__Requirement__: Look through the entries below and say how many lines contain the string "agent". Give the number only.

__Records provided__:
=======

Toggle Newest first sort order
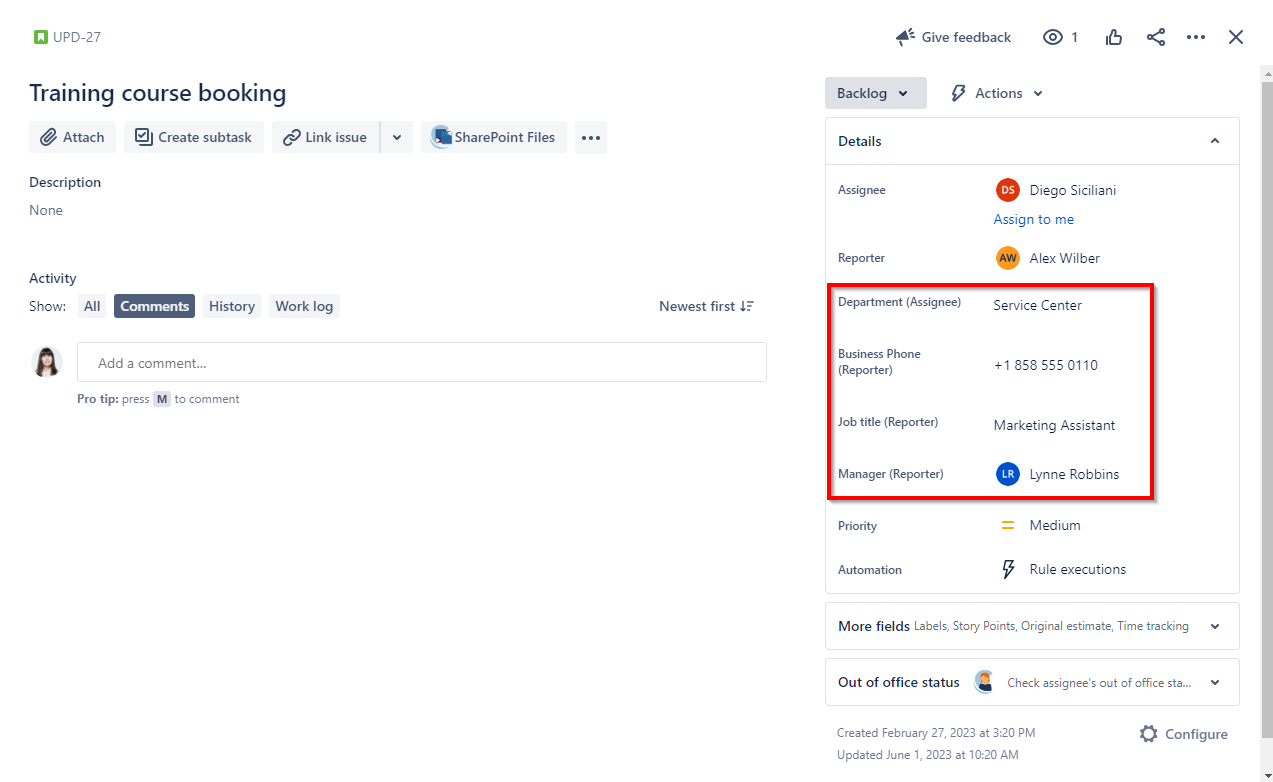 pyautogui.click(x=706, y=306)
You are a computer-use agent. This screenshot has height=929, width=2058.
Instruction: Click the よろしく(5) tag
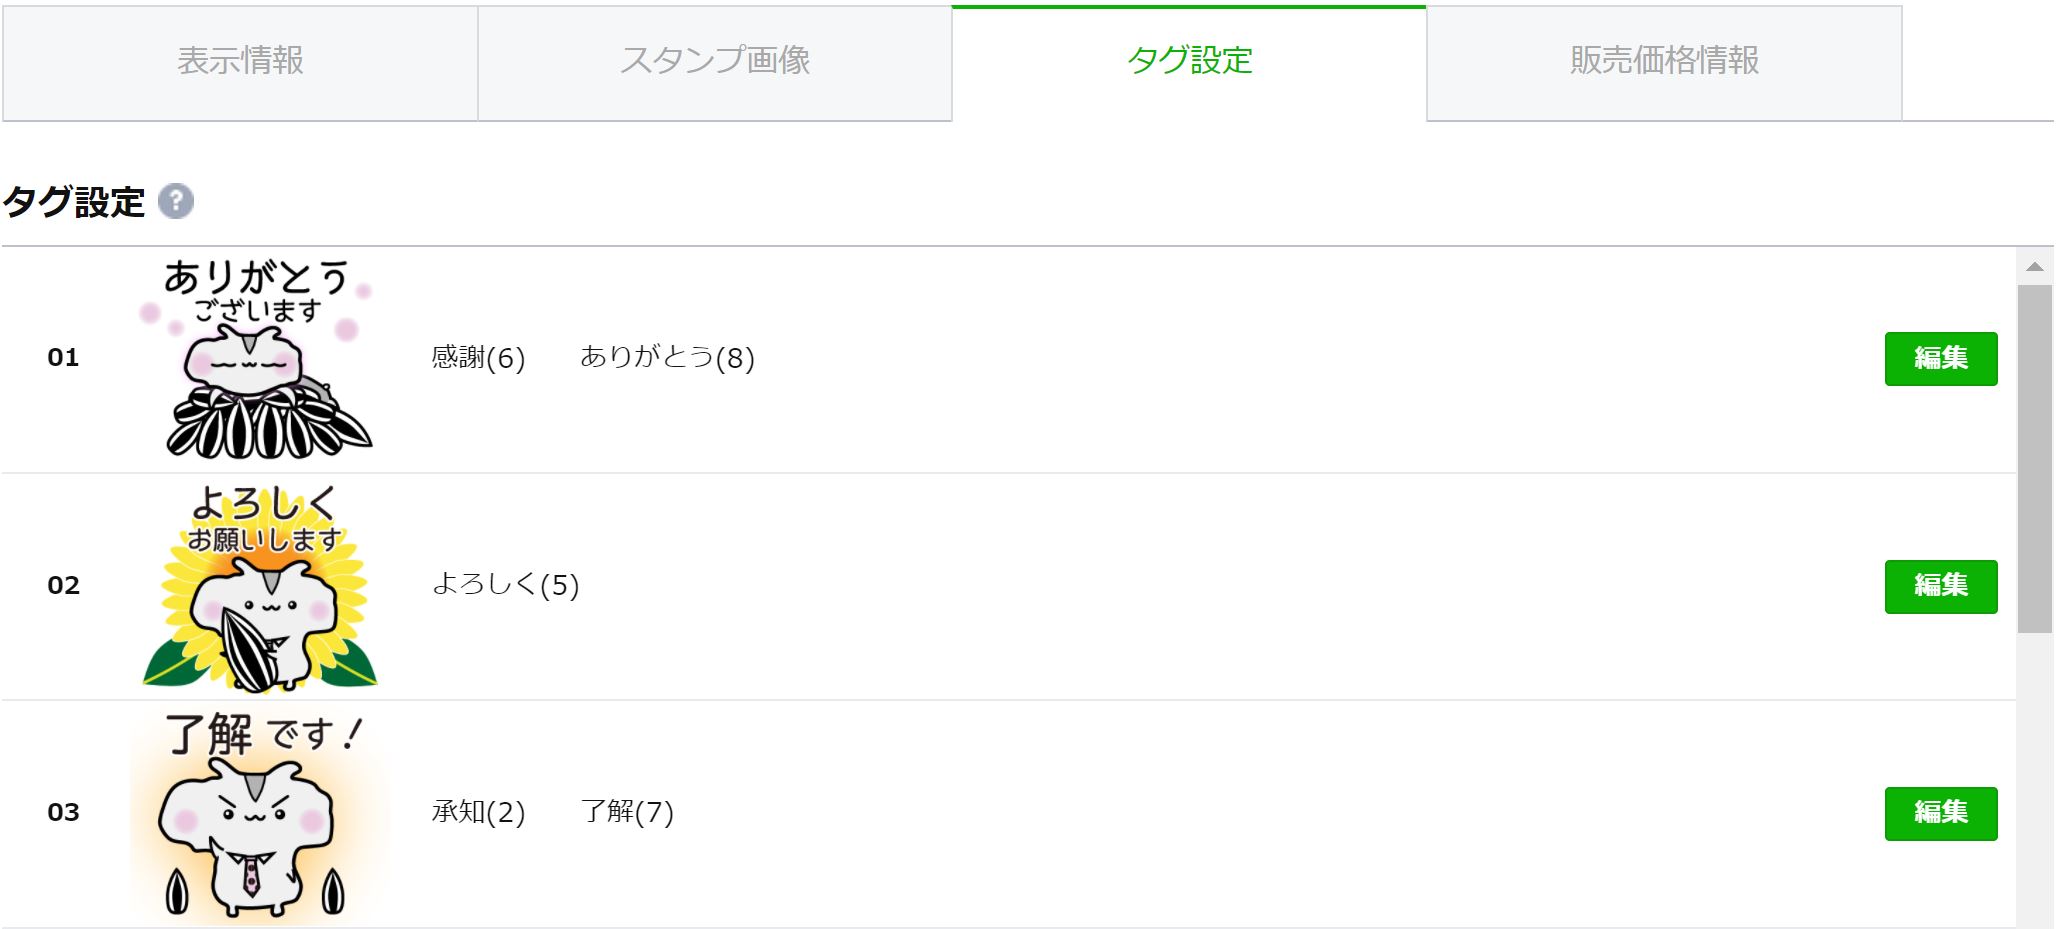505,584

=======

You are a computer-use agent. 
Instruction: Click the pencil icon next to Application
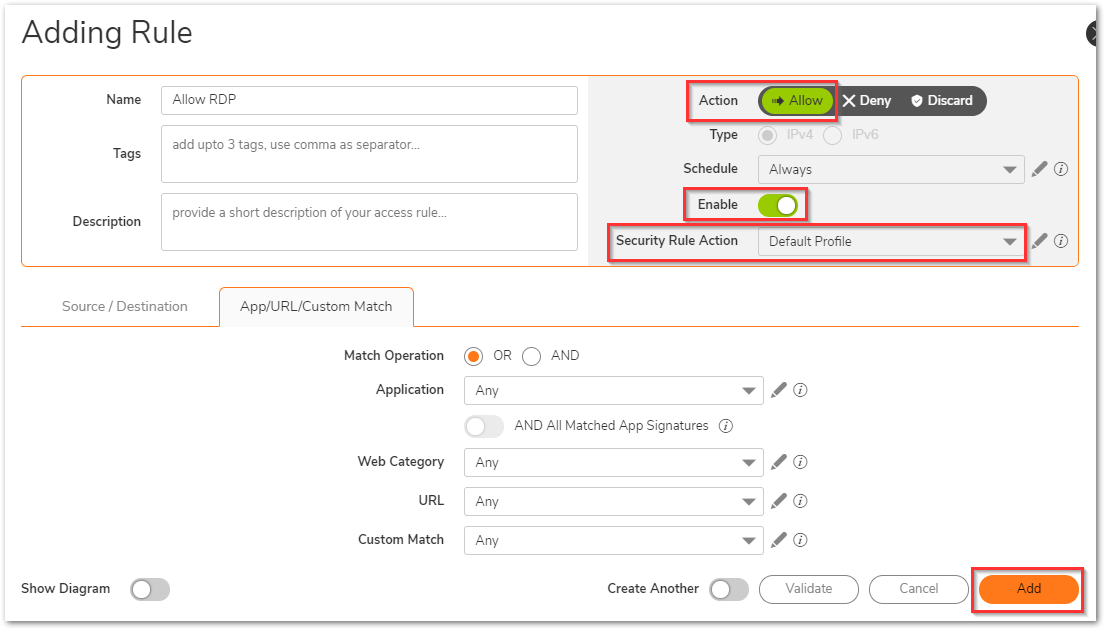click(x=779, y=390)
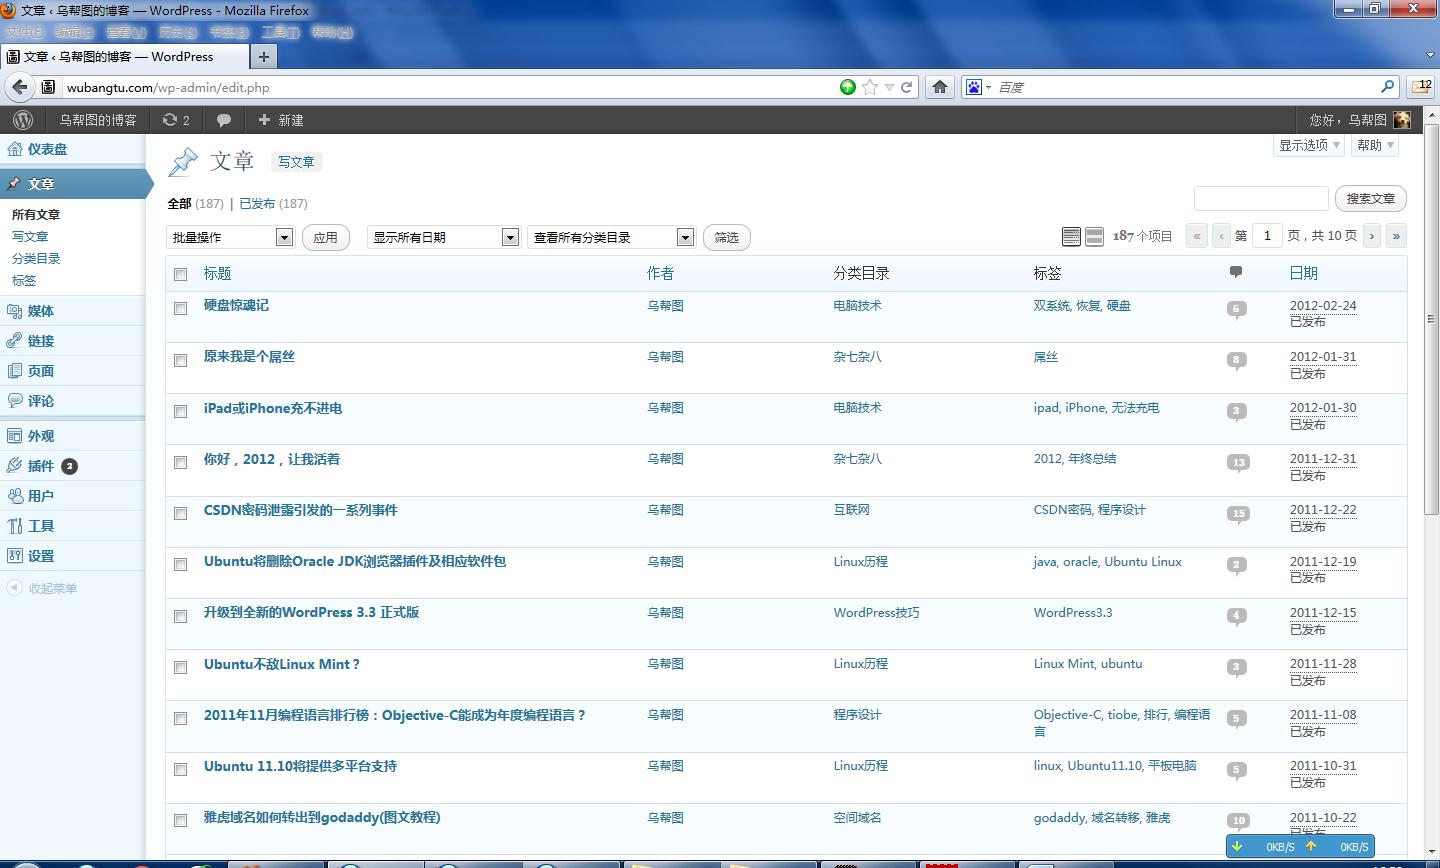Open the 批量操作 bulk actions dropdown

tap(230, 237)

=======

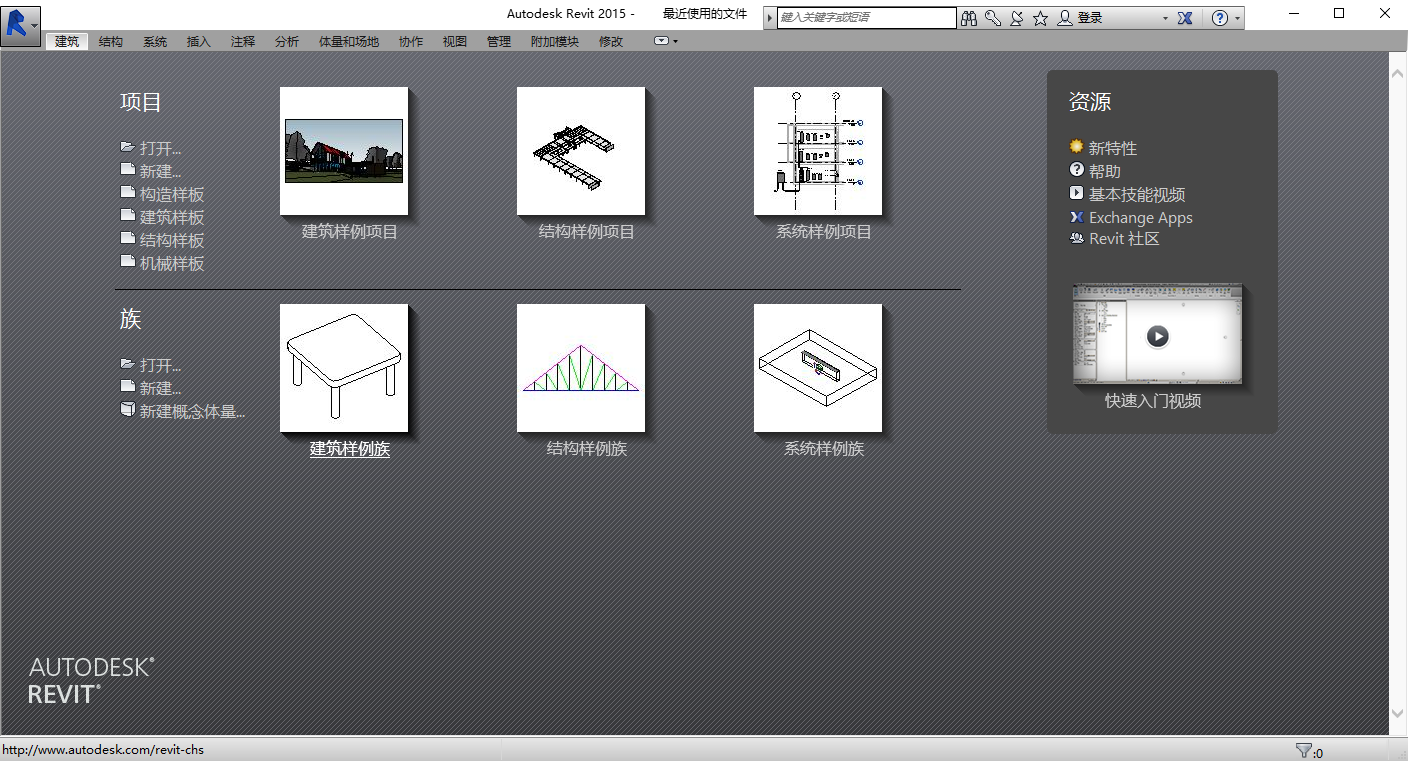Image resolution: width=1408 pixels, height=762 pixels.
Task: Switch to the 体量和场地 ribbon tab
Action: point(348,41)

=======

__Finished task__: 2